29 July 2015 Engineering

HTTP Poller, Opening up a New World for Logstash

By Andrew Cholakian

I’m pleased to announce the release of a brand new Logstash input: HTTP Poller. With this new input you’ll be able to repeatedly poll one or more HTTP endpoints and turn the response into Logstash events. There are a number of practical uses for this plugin, like:

  • Monitoring a daemon such as HAProxy or Apache’s HTTP stats end points for metrics such as total open connections, or the number of busy workers
  • Checking that your website is up and responding in a timely manner
  • Hitting a custom metrics endpoint in a webapp to gain deep insight into some process not exposed through logs

The syntax for this plugin is dead simple to boot, as seen in the example below:

input {
  http_poller {
    # List of urls to hit
    # URLs can either have a simple format for a get request
    # Or use more complex HTTP features
    urls => {
      some_service => "http://localhost:8000"
      some_other_service => {
        method => "POST"
        url => "http://localhost:8000/foo"
      }
    }
    # Maximum amount of time to wait for a request to complete
    request_timeout => 30
    # How far apart requests should be
    interval => 60
    # Decode the results as JSON
    codec => "json"
    # Store metadata about the request in this key
    metadata_target => "http_poller_metadata"
  }
}
output {
  stdout {
    codec => rubydebug
  }
}

This request will put the HTTP responses of the polled endpoints into the message field and provide metadata like response timing and HTTP response headers in the http_poller_metadata field.

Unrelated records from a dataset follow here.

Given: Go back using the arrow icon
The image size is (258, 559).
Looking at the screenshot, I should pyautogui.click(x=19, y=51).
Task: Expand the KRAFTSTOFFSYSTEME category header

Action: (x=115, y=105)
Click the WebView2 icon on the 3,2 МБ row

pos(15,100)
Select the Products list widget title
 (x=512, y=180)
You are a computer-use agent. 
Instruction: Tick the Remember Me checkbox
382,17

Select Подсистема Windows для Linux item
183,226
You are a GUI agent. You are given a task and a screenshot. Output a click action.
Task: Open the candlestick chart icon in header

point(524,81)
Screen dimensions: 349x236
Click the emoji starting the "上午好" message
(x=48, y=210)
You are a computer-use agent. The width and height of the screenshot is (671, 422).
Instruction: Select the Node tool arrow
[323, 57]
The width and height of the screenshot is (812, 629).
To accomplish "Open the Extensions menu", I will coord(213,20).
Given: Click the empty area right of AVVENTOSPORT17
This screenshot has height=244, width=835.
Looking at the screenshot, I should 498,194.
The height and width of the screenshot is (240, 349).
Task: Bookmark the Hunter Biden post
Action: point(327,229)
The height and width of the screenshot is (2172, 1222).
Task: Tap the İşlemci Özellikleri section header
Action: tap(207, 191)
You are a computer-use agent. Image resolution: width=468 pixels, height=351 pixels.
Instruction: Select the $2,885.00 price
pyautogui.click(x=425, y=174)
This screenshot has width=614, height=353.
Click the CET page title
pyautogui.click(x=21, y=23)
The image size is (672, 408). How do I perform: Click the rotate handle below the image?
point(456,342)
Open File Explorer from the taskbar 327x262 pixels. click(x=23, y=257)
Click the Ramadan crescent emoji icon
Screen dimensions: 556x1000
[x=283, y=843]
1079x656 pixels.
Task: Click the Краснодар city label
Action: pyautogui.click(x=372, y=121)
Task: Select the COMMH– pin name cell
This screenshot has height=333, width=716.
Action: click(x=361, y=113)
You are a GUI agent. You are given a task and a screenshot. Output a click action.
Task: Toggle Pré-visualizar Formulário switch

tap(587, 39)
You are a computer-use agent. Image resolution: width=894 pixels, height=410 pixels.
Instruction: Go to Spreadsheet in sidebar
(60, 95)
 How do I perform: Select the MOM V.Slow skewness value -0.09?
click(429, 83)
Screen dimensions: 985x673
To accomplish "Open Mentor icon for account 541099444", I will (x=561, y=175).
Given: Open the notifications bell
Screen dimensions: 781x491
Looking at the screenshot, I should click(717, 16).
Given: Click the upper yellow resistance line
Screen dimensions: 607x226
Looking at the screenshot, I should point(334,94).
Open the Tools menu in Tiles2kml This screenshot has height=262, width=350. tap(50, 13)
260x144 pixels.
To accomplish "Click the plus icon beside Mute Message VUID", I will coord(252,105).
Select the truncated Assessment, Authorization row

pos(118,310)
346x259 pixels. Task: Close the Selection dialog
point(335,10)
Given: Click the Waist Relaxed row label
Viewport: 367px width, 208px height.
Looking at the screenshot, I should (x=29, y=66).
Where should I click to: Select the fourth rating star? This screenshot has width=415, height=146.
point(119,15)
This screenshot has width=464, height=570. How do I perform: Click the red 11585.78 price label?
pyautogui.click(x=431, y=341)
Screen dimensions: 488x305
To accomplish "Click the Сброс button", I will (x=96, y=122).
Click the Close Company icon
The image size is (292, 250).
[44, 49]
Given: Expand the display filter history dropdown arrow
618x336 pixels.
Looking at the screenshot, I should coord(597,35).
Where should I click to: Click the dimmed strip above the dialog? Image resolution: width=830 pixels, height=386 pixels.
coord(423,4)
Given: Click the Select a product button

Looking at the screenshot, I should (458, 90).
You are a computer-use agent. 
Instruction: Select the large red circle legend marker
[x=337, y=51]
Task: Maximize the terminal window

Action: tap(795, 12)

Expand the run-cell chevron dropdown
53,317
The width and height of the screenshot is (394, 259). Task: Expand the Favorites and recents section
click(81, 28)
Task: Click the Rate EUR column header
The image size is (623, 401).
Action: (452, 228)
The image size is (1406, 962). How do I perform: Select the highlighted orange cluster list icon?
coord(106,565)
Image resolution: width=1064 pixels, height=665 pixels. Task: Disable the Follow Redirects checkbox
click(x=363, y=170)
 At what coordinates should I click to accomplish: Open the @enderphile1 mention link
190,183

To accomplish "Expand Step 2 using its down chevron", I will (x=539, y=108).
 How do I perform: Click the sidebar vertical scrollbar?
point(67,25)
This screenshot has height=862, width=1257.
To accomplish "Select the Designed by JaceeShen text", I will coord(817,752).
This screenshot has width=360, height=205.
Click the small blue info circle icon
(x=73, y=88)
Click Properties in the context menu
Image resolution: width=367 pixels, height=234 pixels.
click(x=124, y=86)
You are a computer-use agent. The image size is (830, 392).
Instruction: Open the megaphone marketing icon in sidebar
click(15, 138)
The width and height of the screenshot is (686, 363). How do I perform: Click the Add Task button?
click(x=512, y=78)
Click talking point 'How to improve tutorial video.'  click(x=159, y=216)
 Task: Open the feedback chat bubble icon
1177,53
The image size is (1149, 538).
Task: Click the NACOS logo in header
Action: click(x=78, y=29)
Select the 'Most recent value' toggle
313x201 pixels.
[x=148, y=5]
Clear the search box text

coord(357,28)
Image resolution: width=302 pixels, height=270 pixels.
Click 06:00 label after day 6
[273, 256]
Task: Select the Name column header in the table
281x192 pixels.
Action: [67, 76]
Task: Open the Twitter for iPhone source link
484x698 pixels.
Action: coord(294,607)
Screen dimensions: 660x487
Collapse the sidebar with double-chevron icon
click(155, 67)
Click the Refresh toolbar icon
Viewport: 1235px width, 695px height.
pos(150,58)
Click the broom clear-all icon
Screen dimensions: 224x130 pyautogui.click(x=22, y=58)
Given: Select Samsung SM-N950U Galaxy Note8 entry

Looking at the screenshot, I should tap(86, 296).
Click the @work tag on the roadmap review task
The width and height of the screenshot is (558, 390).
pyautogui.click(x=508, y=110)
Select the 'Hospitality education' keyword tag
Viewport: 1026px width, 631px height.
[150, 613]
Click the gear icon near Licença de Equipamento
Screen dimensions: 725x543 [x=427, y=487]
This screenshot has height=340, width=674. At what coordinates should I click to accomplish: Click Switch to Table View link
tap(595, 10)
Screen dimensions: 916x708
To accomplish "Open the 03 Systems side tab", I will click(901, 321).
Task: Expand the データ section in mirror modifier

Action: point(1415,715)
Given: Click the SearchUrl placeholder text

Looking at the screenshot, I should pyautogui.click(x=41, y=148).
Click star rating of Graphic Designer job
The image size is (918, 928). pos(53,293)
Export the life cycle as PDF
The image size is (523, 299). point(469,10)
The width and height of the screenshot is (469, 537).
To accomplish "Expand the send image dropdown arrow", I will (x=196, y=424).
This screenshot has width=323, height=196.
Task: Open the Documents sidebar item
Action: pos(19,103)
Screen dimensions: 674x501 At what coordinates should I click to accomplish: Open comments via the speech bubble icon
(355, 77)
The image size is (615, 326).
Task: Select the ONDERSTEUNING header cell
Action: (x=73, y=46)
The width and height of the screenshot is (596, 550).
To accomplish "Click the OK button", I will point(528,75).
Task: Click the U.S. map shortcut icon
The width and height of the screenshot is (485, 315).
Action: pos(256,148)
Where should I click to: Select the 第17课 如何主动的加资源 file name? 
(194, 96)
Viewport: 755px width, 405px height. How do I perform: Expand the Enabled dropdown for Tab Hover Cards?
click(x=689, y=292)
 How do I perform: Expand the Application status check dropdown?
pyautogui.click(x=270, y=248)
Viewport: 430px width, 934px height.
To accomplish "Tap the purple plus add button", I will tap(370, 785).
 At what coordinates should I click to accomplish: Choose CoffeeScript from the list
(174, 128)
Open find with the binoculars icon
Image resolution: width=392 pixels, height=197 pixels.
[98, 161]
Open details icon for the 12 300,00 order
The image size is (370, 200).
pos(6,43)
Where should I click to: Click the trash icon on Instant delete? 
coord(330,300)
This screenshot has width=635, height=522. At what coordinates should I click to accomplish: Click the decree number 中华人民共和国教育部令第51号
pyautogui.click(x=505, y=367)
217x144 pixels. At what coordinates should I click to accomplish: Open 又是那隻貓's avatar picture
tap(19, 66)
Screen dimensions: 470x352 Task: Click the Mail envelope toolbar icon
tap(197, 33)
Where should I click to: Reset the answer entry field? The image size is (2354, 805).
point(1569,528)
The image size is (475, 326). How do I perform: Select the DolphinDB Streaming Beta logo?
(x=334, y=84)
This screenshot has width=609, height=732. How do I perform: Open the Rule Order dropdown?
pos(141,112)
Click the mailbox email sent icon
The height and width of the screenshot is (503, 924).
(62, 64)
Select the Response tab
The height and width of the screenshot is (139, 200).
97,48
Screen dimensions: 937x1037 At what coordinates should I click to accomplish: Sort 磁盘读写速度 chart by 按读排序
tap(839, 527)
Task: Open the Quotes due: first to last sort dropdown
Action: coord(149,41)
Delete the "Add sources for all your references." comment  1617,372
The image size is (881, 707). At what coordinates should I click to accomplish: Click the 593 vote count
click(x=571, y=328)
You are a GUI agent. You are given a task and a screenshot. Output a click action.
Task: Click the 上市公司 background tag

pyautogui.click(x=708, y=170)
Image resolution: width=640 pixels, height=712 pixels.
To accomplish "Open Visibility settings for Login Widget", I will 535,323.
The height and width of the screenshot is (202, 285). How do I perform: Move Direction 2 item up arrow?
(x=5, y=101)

Using HTTP Poller to monitor website status

We’ll start with a simple example; using HTTP Poller to monitor whether a given URL is up, down, or responding slowly. The following Logstash config will hit a webserver on http://localhost:8000. If you don’t have one up, you can start one that takes a variable length of time to return a JSON response by running ruby -rsinatra -e 'set :port, 8000; get("/") { n= rand(10) / 10.0; sleep n; "{\"t\": #{n}}" }' in your console (assuming you have ruby installed and have installed the sinatra gem with gem install sinatra). After that, try running Logstash with the sample config below. The sample config has been heavily annotated to make reading it easy, even for a complete logstash novice.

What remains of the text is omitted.